The first scenario is a credible Hormuz settlement that holds. Brent crude retreats toward the low nineties or below. Inflation expectations fall. The RBA pauses its hiking cycle. Bond yields ease. In that environment, Woodside and Santos face near-term revenue headwinds as oil prices normalise, but their discount rates fall simultaneously. The net effect is not necessarily negative. Longer-dated projects become more attractive. Companies with strong balance sheets and low breakeven costs — both Woodside and Santos have invested heavily in exactly those characteristics — can absorb the oil price normalisation while their equity valuations recover on the rate side. That is the recovery path.

The second scenario is a protracted, on-again off-again conflict pattern — exactly what this week demonstrated. Oil stays volatile between the nineties and a hundred and ten. The RBA reads persistent energy price volatility as an inflation signal and continues raising rates. Bond yields stay elevated. Woodside and Santos remain trapped in a crossfire where a rising oil price cannot fully offset rising discount rates, and a falling oil price compounds the discount rate problem. In that scenario, the stocks are not just exposed to oil. They are exposed to the duration mismatch between short-term commodity volatility and long-term project economics — and that mismatch widens with every RBA move.

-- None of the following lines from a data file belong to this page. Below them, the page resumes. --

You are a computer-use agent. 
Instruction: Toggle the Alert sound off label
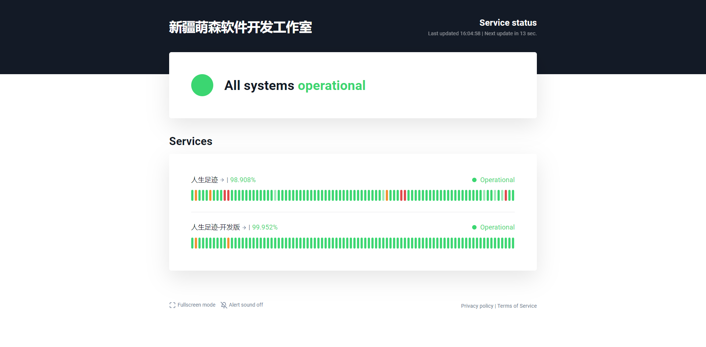[x=246, y=305]
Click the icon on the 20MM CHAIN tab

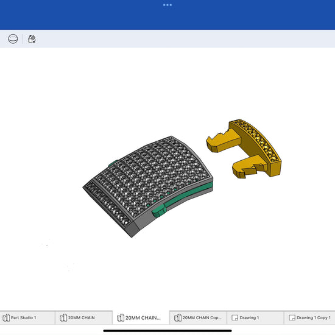point(63,318)
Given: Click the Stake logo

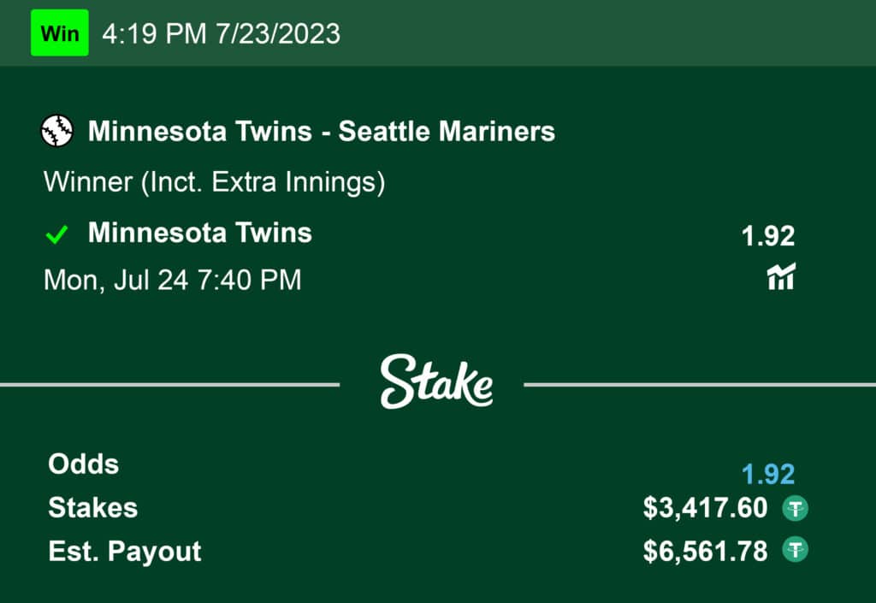Looking at the screenshot, I should tap(436, 382).
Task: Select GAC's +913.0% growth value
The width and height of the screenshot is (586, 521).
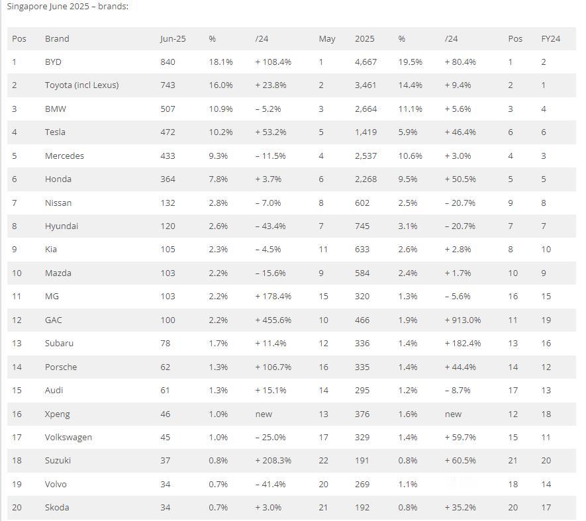Action: (463, 320)
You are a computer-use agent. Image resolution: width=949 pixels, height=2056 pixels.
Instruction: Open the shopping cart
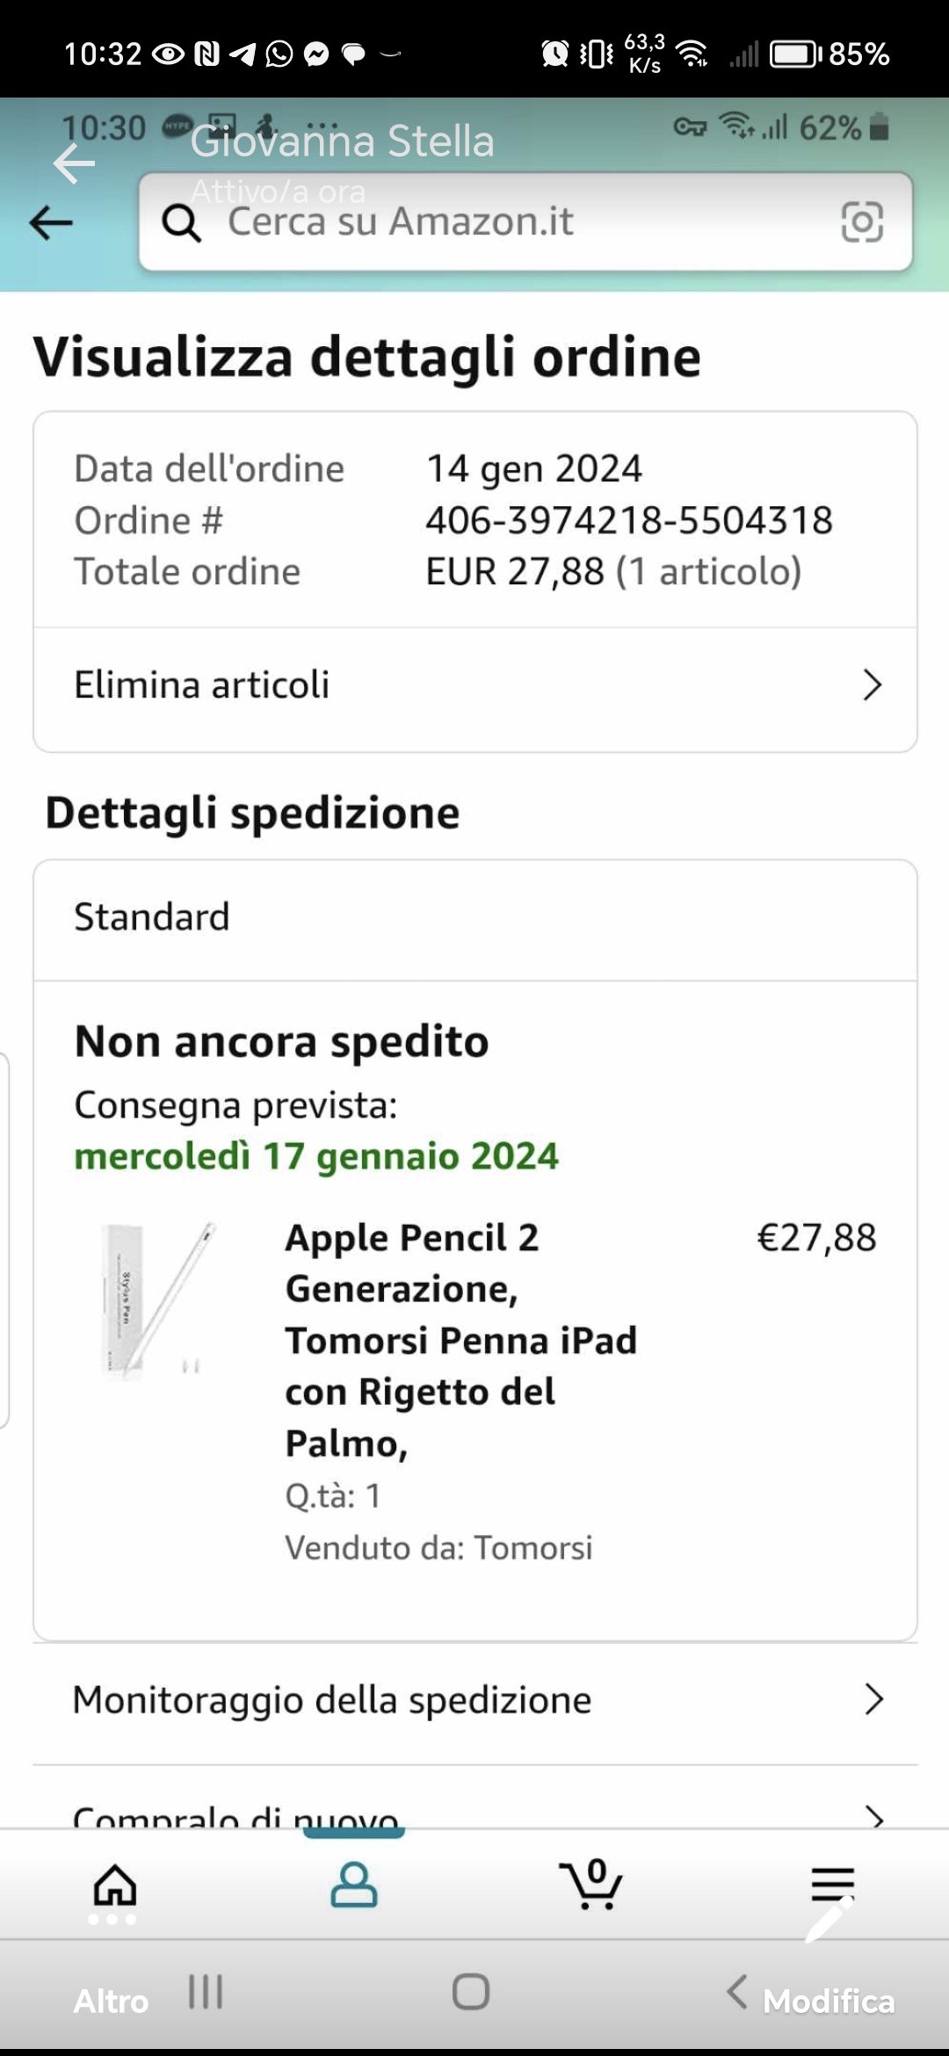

The 7.8% single-session crude drop on Thursday the seventh of May is the benchmark. If a genuine settlement produces a sustained move through that level — Brent holding below a hundred dollars for more than a week — that is the confirmation signal that the geopolitical premium is genuinely deflating and the recovery path is open. Until that threshold is crossed and held, every Hormuz headline is just another trading algorithm cycling Woodside and Santos between the same two poles.